Return the data below unchanged, line for line, but leave out the pictures.

# Raw data start

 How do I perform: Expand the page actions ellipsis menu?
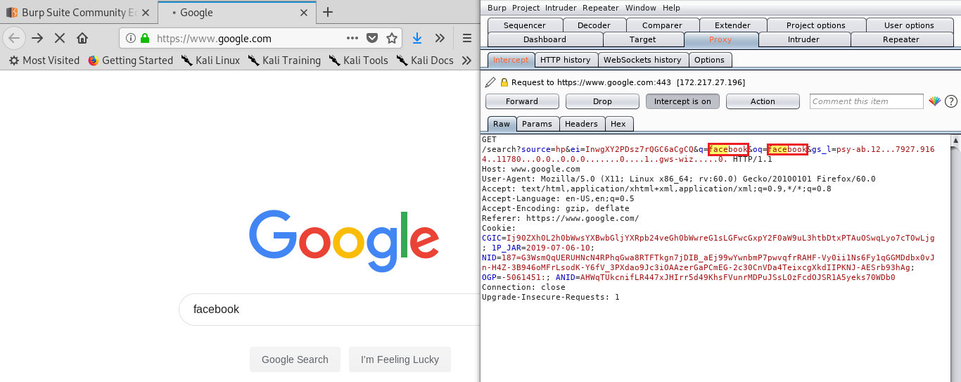352,38
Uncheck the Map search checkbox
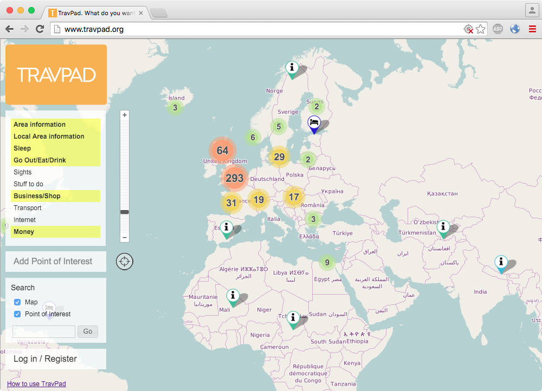Screen dimensions: 542x391 coord(17,302)
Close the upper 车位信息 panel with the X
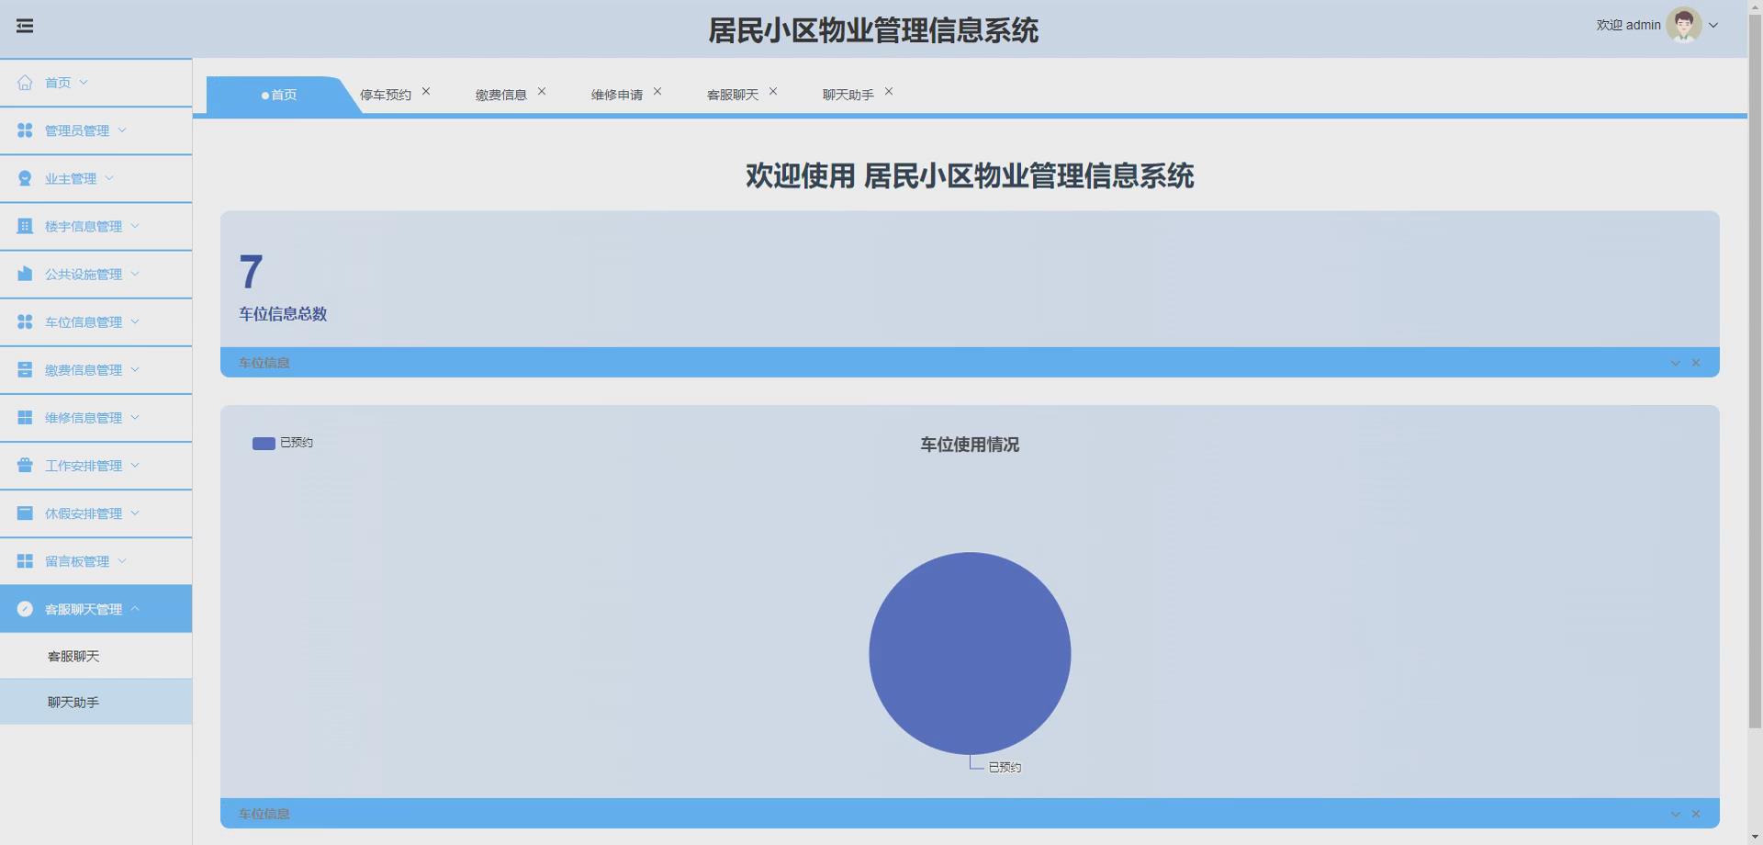This screenshot has width=1763, height=845. pyautogui.click(x=1697, y=362)
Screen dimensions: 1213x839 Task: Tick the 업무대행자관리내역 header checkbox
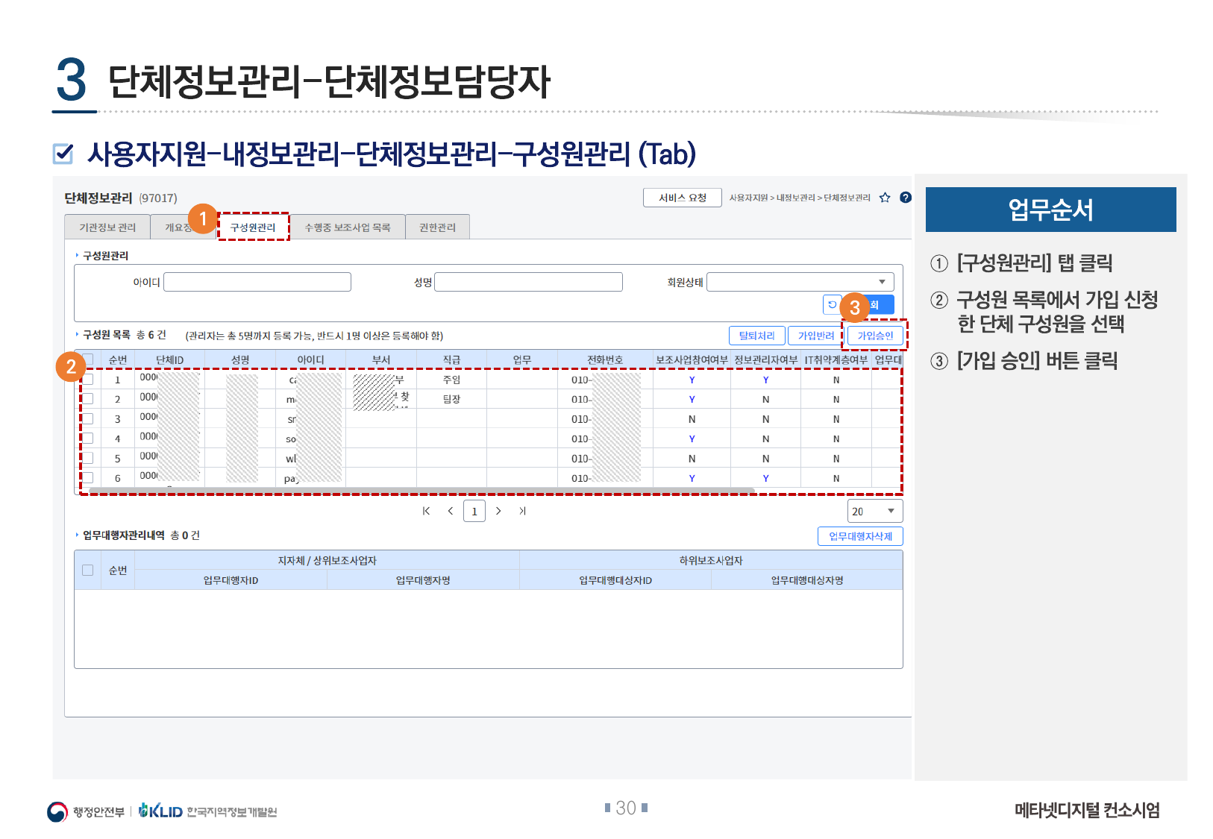tap(88, 571)
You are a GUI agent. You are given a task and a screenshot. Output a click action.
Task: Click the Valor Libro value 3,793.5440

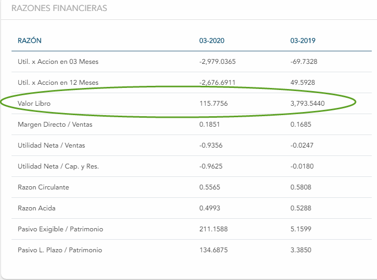pyautogui.click(x=307, y=104)
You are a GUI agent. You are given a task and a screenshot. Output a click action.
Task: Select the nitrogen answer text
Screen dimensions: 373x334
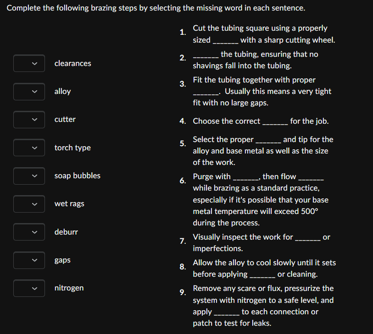tap(69, 288)
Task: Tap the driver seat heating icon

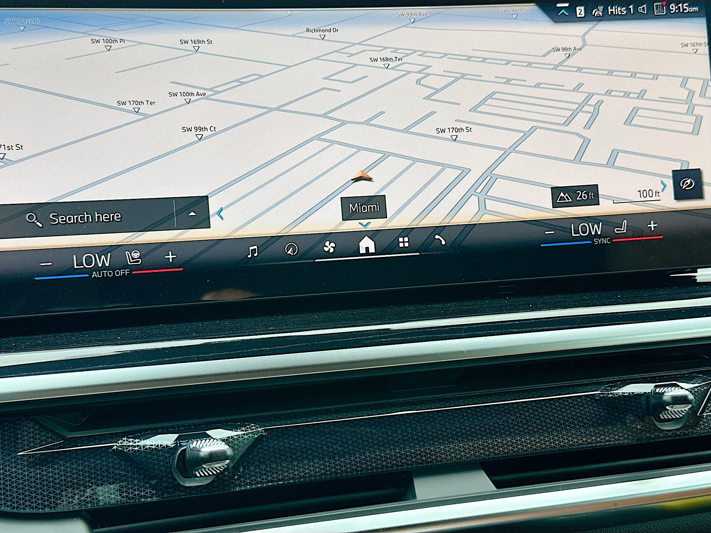Action: click(x=134, y=258)
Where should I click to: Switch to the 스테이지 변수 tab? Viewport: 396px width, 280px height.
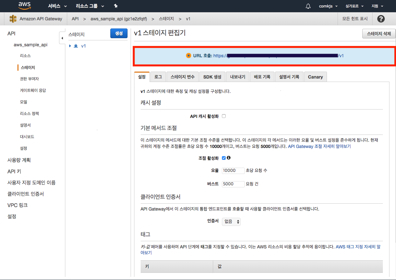pos(182,77)
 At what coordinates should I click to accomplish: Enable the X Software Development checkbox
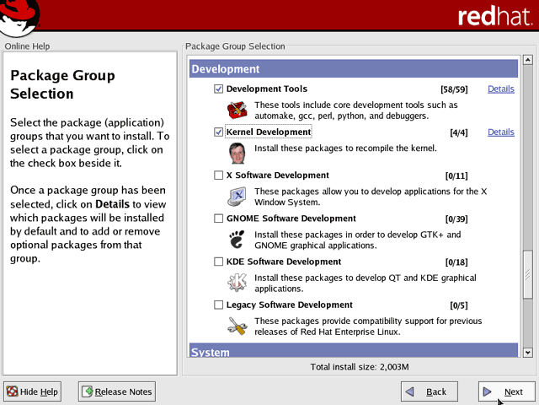218,175
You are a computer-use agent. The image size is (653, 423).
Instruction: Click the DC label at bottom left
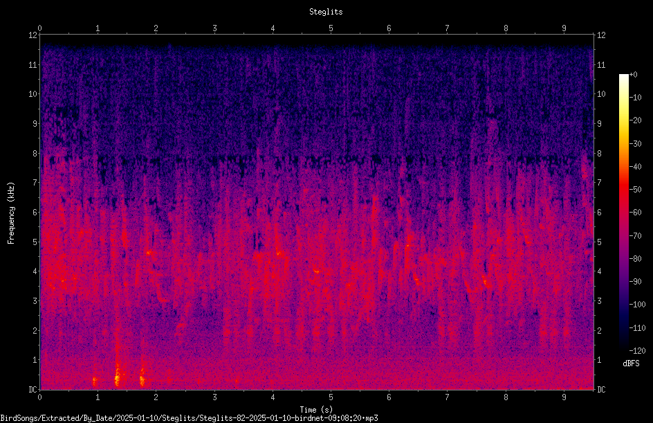click(x=33, y=389)
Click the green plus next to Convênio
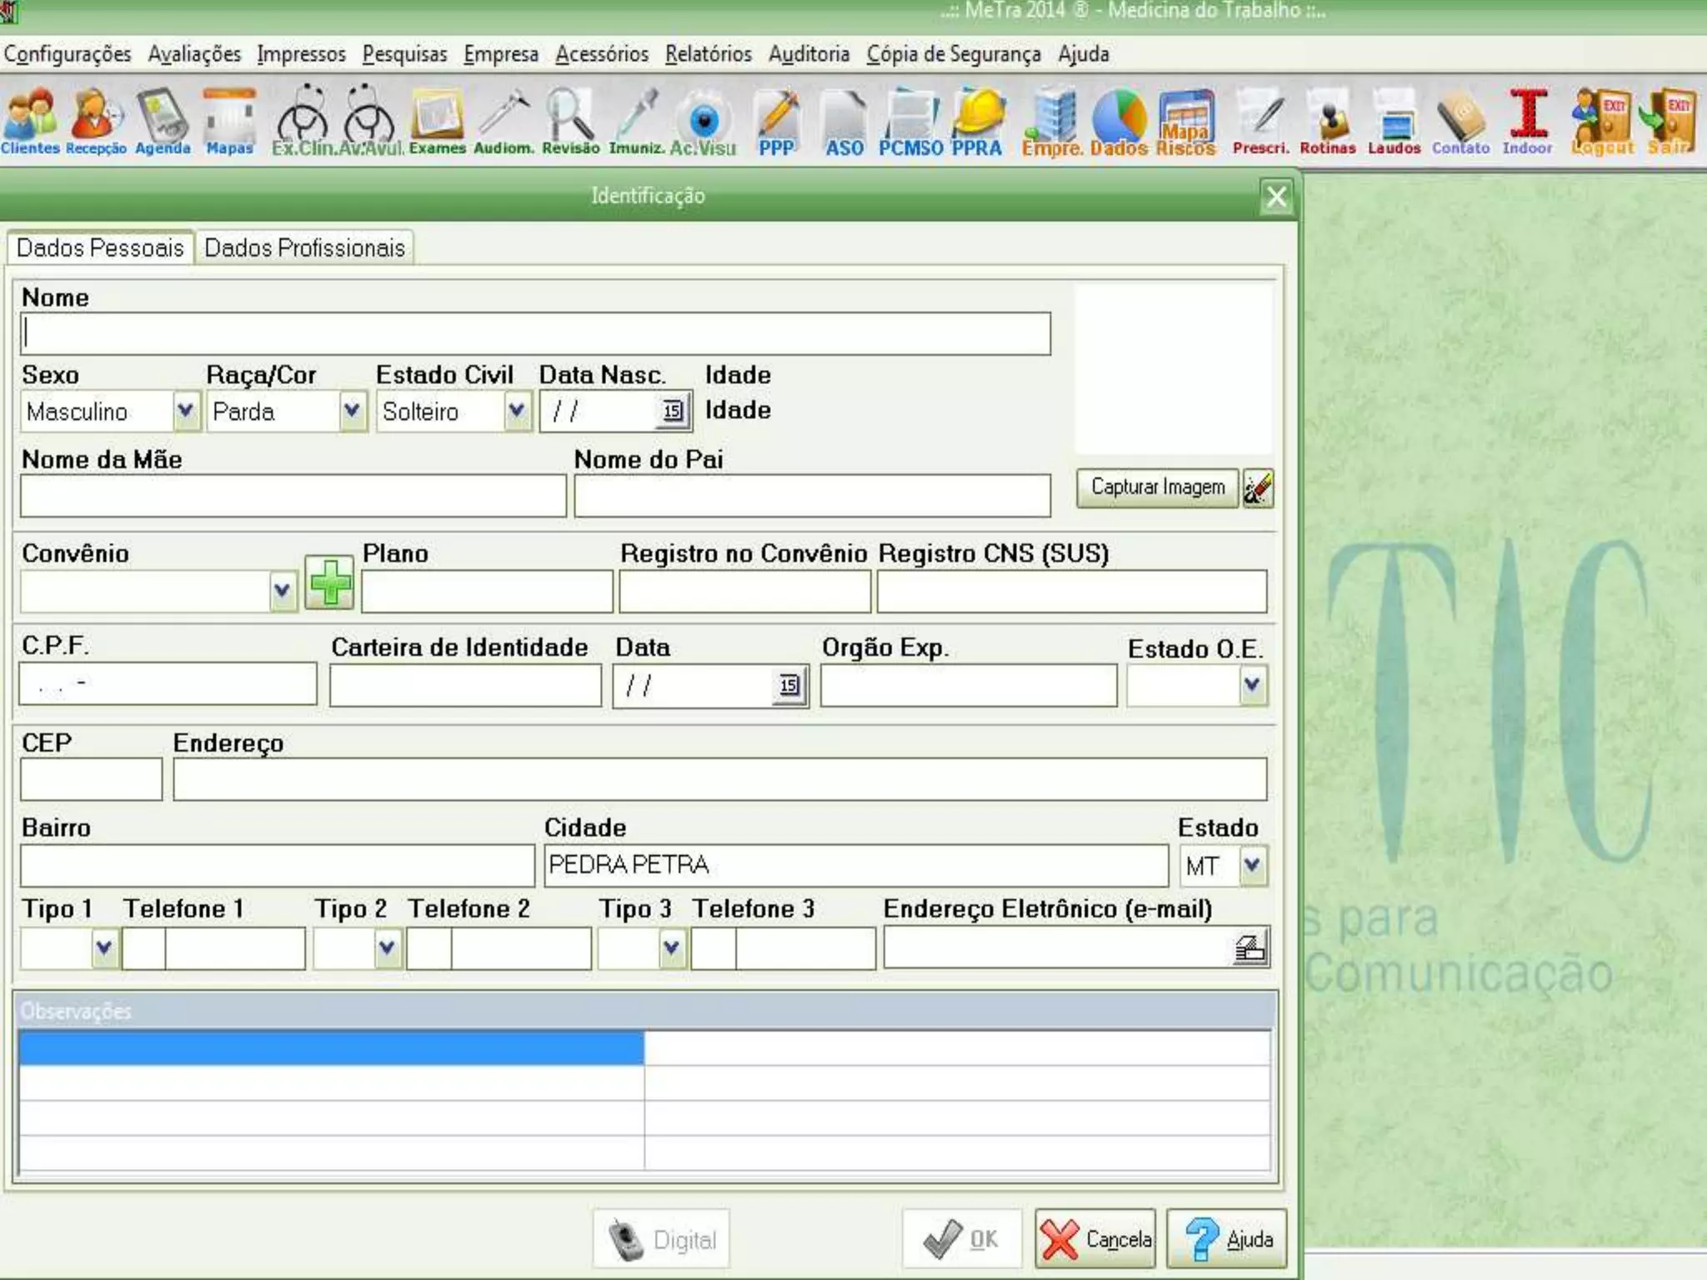This screenshot has height=1280, width=1707. click(x=329, y=583)
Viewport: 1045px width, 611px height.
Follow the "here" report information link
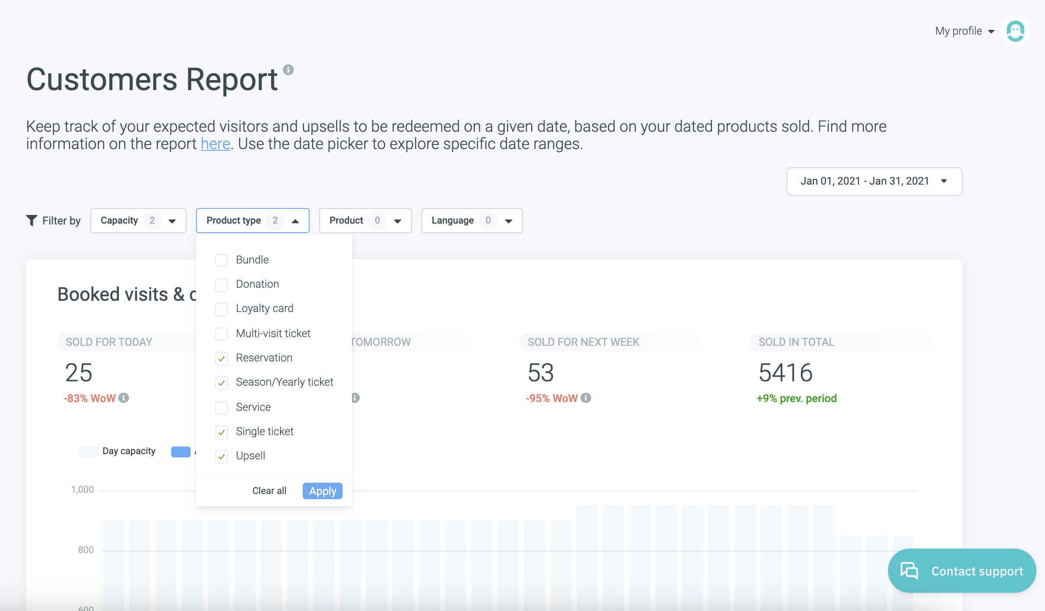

# Raw data end

▶ _Written response_
 How do I perform: Expand the page actions ellipsis menu?
352,38
Uncheck the Map search checkbox
Screen dimensions: 542x391 coord(17,302)
Close the upper 车位信息 panel with the X
This screenshot has width=1763, height=845. pyautogui.click(x=1697, y=362)
Screen dimensions: 1213x839 Task: Tick the 업무대행자관리내역 header checkbox
tap(88, 571)
You are a GUI agent. You are given a task and a screenshot. Output a click action.
Task: Click the Valor Libro value 3,793.5440

pyautogui.click(x=307, y=104)
You are a GUI agent. You are given a task and a screenshot. Output a click action.
Task: Select the nitrogen answer text
Screen dimensions: 373x334
tap(69, 288)
Task: Tap the driver seat heating icon

Action: click(x=134, y=258)
Where should I click to: Switch to the 스테이지 변수 tab? Viewport: 396px width, 280px height.
pos(182,77)
 At what coordinates should I click to accomplish: Enable the X Software Development checkbox
218,175
You are a computer-use agent. The image size is (653, 423).
Instruction: Click the DC label at bottom left
click(x=33, y=389)
Click the green plus next to Convênio
This screenshot has height=1280, width=1707. click(x=329, y=583)
Viewport: 1045px width, 611px height.
Follow the "here" report information link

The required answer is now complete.